Recent DEI Initiatives
Other recent and related actions to foster a more diverse workforce in the construction industry in Cleveland include:
- CEA, Cleveland Building & Trades Council, and other trades and construction contractors associations launched Cleveland Builds in 2021. Cleveland Builds is an apprenticeship readiness program, which has already shown early signs of success.
- In January 2023, City of Cleveland approved the allocation of roughly $10 million from the City’s American Rescue Plan Act (ARPA) dollars to the Ohio Means Jobs Cleveland-Cuyahoga County for the “Built Environment” Workforce Development program. The program intends to train 3,000 individuals with a primary focus on people of color and women in the construction industry and provide financial and program/services support for MBE contractors.

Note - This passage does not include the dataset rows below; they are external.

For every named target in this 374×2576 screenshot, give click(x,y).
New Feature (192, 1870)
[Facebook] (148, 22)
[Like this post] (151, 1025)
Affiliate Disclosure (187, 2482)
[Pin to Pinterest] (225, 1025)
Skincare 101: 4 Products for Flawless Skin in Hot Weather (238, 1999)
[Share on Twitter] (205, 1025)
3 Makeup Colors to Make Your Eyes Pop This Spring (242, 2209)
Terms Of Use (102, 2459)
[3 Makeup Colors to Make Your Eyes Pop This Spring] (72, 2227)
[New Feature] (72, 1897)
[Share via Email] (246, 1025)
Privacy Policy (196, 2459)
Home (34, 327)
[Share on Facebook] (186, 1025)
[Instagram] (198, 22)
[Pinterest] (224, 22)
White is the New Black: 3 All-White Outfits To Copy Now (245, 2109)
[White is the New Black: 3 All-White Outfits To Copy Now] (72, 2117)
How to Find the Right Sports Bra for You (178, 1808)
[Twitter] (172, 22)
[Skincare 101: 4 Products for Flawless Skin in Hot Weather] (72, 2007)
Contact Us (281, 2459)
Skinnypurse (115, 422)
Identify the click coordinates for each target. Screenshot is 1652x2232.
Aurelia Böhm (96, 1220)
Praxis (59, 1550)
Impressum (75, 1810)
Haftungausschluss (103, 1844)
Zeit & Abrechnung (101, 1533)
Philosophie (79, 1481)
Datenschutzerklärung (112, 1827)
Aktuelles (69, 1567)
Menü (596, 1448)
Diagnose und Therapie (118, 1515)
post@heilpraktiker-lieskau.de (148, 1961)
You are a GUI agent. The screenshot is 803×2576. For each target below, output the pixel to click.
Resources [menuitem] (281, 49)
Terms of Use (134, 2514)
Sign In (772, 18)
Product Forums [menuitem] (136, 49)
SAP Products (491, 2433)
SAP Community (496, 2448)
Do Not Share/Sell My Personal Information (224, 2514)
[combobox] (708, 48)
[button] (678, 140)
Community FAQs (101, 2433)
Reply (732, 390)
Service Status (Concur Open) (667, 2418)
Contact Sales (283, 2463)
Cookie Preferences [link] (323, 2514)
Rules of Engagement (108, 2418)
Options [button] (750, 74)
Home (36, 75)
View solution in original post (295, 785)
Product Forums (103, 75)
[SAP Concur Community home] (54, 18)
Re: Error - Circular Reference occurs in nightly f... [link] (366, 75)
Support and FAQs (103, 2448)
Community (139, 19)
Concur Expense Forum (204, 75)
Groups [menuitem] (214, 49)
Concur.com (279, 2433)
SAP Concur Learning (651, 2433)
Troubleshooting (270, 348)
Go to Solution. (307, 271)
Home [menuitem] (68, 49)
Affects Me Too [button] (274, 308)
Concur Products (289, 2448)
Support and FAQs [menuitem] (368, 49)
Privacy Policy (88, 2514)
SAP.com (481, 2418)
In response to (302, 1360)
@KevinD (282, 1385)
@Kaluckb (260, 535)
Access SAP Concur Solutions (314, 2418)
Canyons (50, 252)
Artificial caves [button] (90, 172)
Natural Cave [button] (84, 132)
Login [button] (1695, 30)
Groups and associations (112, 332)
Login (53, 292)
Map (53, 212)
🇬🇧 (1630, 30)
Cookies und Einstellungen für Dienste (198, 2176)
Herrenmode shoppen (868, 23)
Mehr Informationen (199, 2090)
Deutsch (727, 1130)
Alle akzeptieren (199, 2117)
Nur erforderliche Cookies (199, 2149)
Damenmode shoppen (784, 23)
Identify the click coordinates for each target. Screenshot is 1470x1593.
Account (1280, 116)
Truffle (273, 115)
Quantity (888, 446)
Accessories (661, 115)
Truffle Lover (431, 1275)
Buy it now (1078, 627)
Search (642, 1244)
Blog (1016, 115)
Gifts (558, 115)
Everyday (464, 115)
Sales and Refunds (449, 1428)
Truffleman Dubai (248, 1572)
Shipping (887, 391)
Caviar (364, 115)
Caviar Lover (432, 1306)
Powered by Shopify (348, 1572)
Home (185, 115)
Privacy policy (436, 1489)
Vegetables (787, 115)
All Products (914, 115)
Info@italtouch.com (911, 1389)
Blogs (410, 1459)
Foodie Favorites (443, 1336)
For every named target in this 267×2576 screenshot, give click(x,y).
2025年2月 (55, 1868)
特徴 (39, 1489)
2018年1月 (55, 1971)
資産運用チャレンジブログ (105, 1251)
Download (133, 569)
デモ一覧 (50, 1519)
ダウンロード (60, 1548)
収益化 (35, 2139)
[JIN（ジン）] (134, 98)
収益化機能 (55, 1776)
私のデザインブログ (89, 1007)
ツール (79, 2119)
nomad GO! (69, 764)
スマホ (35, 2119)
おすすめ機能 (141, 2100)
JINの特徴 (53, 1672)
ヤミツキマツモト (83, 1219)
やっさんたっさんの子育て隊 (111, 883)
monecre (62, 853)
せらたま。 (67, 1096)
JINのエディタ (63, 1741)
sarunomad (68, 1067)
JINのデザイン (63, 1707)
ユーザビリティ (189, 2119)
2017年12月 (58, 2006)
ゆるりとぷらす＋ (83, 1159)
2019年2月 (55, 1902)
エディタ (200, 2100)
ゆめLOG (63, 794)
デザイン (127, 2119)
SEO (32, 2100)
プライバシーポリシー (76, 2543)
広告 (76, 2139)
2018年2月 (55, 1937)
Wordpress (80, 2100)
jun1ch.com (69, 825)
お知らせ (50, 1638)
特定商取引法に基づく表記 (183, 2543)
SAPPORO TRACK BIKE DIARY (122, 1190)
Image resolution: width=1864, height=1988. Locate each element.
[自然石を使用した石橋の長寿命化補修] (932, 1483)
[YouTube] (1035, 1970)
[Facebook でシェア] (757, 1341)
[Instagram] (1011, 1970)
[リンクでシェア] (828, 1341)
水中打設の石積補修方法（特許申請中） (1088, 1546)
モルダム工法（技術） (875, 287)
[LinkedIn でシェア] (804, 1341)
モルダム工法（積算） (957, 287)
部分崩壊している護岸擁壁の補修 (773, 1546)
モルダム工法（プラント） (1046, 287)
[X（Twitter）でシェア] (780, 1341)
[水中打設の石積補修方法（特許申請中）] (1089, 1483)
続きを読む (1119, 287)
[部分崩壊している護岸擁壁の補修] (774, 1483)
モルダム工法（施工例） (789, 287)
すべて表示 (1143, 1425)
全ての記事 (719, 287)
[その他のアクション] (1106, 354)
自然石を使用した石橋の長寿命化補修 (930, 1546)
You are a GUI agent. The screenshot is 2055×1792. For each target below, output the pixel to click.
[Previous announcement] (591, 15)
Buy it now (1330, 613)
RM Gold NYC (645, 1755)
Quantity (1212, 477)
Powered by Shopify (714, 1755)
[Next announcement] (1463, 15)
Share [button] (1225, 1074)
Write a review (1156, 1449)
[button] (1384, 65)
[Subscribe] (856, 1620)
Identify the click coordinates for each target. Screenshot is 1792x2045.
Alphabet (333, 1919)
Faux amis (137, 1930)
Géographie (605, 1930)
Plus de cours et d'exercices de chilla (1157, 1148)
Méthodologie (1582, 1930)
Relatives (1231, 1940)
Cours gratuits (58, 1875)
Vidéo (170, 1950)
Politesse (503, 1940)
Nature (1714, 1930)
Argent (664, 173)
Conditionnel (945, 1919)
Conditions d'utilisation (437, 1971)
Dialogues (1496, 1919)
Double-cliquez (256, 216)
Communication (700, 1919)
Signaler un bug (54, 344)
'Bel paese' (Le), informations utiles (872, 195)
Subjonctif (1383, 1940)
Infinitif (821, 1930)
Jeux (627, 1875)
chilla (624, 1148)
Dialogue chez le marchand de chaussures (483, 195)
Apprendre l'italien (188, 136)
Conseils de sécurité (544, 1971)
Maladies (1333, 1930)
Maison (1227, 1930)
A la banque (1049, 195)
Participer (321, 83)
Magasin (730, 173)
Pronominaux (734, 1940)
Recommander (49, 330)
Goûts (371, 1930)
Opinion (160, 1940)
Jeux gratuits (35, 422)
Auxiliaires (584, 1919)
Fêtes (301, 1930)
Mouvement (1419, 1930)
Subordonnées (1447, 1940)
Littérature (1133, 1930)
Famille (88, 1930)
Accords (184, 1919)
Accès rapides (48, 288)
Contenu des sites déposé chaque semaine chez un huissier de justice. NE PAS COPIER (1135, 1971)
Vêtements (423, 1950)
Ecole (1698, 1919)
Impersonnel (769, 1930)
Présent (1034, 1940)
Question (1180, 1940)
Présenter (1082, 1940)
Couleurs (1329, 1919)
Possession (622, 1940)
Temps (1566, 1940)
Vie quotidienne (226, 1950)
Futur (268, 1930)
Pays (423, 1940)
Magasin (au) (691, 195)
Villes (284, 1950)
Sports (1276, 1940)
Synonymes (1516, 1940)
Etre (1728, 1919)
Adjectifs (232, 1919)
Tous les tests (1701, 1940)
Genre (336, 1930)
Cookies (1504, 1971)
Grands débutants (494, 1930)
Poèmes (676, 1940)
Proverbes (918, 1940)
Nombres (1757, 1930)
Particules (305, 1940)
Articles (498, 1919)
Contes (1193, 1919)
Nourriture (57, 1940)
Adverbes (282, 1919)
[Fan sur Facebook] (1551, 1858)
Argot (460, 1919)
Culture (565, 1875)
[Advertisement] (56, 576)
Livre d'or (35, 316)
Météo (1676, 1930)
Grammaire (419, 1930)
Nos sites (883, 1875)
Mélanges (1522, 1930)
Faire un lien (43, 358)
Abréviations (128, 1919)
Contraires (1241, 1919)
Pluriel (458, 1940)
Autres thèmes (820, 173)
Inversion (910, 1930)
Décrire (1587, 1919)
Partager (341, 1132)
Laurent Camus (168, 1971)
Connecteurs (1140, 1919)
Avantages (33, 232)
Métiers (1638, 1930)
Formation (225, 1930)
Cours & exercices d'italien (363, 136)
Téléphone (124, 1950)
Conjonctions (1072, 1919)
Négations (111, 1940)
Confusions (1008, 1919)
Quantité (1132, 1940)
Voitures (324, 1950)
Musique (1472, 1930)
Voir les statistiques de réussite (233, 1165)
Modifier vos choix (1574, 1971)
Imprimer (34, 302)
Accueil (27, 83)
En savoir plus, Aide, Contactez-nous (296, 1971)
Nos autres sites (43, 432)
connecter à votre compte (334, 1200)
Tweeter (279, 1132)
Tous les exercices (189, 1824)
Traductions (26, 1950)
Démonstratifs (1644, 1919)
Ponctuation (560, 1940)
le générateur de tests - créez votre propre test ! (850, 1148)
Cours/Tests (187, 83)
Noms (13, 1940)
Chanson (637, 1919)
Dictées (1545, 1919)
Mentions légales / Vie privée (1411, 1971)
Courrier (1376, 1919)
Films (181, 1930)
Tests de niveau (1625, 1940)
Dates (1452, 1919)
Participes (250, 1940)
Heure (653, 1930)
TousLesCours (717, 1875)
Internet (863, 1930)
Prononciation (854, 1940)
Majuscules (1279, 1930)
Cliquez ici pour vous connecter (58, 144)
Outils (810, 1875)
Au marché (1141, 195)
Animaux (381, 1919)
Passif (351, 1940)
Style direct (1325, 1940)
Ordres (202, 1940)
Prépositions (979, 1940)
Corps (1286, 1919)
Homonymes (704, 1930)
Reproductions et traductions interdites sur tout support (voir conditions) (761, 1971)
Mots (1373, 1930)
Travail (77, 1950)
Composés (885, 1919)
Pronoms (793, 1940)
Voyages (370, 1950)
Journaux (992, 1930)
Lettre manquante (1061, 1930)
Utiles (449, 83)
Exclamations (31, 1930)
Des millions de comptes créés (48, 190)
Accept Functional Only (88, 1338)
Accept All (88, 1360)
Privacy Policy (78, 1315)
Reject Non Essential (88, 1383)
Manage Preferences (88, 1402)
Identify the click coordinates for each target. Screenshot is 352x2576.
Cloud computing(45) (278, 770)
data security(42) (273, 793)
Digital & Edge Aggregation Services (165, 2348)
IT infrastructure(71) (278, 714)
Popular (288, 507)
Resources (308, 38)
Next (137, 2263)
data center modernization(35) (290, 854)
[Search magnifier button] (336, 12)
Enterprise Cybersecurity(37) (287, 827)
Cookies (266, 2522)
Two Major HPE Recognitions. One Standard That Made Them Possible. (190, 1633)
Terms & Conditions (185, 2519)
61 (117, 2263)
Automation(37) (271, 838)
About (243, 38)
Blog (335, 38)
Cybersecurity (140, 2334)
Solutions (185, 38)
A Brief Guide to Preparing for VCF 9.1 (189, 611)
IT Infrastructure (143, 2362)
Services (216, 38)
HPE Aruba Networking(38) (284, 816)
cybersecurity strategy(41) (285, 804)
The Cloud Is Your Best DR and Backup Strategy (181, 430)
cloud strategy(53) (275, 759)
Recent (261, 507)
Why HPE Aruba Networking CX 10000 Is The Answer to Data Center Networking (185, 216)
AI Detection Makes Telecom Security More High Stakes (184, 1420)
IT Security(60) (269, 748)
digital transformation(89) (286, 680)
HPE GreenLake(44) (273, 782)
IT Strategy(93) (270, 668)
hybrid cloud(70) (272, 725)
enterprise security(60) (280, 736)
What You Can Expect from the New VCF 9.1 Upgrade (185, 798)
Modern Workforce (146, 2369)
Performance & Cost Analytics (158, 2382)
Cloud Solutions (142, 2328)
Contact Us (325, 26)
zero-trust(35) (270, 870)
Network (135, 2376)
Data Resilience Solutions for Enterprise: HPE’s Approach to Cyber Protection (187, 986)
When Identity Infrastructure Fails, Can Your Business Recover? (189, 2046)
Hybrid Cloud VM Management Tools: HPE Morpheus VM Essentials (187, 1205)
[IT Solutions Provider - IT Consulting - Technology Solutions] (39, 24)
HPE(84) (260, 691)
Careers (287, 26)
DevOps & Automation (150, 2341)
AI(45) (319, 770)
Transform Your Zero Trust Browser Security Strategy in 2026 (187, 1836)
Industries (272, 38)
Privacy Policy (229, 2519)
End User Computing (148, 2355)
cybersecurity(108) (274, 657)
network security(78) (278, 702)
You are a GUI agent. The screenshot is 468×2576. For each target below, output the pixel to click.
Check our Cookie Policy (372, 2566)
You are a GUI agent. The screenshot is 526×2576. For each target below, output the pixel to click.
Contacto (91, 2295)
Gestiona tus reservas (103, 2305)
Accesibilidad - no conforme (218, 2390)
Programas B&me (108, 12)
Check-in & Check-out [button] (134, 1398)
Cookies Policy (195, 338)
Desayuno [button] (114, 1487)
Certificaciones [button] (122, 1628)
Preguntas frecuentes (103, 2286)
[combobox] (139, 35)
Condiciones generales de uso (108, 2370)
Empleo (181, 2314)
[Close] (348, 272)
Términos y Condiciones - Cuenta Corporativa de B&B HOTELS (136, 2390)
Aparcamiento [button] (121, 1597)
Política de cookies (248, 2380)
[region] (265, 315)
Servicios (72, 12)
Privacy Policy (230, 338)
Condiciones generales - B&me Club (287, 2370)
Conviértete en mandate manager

It is important that industry leaders learn from these past DEI initiatives, including Cleveland’s MOU, because Cleveland’s City Council and the Mayor’s Office are building off these efforts to propose a city-wide CBO.84 Aside from the Fannie Lewis law, Cleveland’s MOU and the community benefits initiatives mentioned above had no teeth. In other words, there was no strong enforcement mechanism to hold the developers, the contractors, and all relevant stakeholders accountable. In addition, there was limited community participation in developing the MOU and advocating for community benefits for all publicly-subsidized development projects. One of the main lessons learned from prior DEI initiatives in Cleveland is that for CBAs and CBOs to be successful the culture (e.g., construction industry, politics, developers, urban planning, etc.) needs to change and people need to be intentional about fostering greater diversity and inclusion. In my next article, I will expand on the elements needed to have an effective CBO. I will offer best practices in pursuing democratic citizen participation and achieving equity in the construction industry and development.
Written By: Athena Nicole Last
Ph.D. Candidate, Department of Sociology at Syracuse University studying CBA campaigns in the Rust Belt region.